While 7 simultaneous T1 maps were achievable for the brain, only 3 T1 maps of the liver were presented. This is mainly because of the more pronounced presence of off-resonance contributions (e.g., air-tissue susceptibility differences) within the abdomen which, at higher degrees of undersampling for 5-slice or 7-slice acquisitions, eventually cause residual streaking artifacts. Another influential factor is the need for a higher number of spokes to avoid streaks caused by objects outside the chosen field-of-view, for example, arms lying next to the body [40]. Both effects are also taken care off by sampling the IR with more spokes in a 3-slice acquisition.

Simultaneous multislicing (SMS) is another valuable technique to accelerate multislice imaging in general [41] as well as multislice parametric mapping [42, 43]. For example, a combination of SMS and magnetic resonance fingerprinting achieved three simultaneous T1 maps within 12 s [42]. SMS has also been shown to accomplish 3-slice myocardial T1 mapping [43]. In this respect, the combination of the present model-based reconstruction and SMS would be an interesting next step. It might further increase the number of T1 maps or offer access to even higher spatial resolution.

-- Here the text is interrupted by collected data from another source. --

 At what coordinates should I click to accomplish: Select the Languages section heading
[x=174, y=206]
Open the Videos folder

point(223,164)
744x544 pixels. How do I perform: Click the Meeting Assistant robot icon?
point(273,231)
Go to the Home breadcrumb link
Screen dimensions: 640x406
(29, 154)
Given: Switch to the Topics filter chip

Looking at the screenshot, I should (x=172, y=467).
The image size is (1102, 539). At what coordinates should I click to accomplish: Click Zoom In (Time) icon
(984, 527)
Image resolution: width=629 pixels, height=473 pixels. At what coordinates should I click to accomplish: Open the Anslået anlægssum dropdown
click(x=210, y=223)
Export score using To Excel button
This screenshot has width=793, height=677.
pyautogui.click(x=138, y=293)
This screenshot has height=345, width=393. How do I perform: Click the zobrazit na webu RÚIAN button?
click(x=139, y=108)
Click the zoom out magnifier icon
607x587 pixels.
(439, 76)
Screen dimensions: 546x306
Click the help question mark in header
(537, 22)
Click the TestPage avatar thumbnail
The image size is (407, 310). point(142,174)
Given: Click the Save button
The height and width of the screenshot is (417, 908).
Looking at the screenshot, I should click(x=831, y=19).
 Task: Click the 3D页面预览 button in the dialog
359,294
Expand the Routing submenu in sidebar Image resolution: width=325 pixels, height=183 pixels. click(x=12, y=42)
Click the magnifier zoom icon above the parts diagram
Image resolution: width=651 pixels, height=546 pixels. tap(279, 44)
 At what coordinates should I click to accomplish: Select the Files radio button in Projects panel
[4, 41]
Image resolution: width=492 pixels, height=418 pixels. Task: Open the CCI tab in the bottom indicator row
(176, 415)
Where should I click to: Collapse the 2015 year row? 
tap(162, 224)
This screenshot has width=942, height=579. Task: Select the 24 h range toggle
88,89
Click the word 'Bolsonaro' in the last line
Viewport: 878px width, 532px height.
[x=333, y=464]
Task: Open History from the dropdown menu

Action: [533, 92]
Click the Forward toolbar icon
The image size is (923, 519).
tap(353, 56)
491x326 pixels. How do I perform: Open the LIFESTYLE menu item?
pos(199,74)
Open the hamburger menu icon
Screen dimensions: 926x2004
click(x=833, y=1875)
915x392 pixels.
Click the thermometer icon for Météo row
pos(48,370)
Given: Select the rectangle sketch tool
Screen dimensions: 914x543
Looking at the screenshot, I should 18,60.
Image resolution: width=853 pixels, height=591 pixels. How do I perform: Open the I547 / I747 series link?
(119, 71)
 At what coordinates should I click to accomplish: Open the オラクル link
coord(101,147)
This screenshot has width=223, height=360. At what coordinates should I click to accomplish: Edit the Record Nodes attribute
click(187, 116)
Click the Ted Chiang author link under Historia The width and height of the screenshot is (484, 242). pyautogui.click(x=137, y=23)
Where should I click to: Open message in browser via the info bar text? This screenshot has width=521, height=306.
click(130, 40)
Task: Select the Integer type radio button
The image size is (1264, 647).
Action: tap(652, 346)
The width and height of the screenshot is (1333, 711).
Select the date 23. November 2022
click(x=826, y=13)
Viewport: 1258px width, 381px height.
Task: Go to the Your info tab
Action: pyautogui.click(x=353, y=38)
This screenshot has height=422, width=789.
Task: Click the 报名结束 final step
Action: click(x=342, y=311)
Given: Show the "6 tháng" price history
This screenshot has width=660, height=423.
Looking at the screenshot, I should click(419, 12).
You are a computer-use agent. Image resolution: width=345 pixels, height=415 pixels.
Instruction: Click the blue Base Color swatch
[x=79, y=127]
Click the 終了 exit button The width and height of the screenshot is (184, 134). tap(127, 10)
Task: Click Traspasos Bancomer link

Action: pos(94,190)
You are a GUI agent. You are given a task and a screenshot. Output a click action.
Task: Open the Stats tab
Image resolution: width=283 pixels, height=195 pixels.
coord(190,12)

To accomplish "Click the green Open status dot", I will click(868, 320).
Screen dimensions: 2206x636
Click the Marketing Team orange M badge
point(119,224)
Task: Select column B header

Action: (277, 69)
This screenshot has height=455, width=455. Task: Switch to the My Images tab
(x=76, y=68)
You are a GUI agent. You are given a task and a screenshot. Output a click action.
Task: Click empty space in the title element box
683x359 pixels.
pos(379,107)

At this stage, a major limitation of the proposed method is the long offline computational time. This seems to be a general problem for model-based reconstructions (at least for T1 mapping) as all the data have to be kept in memory during iterative optimization. However, several acceleration techniques are under development, including the extension of the current single-GPU version to a multi-GPU implementation or integration of model-based reconstructions into Berkeley Advanced Reconstruction Toolbox [44].

5. Conclusion

The proposed method offers rapid and robust single-shot multislice T1 mapping with high accuracy and precision by combining the advantages of model-based nonlinear inverse reconstruction, radial sampling, parallel imaging, and joint sparsity constraints. This novel approach effectively exploits the inherent redundancy of a single-shot spoke-interleaved IR LL experiment. It now warrants clinical evaluations as well as extensions to other applications such as single-shot multislice myocardial T1 mapping.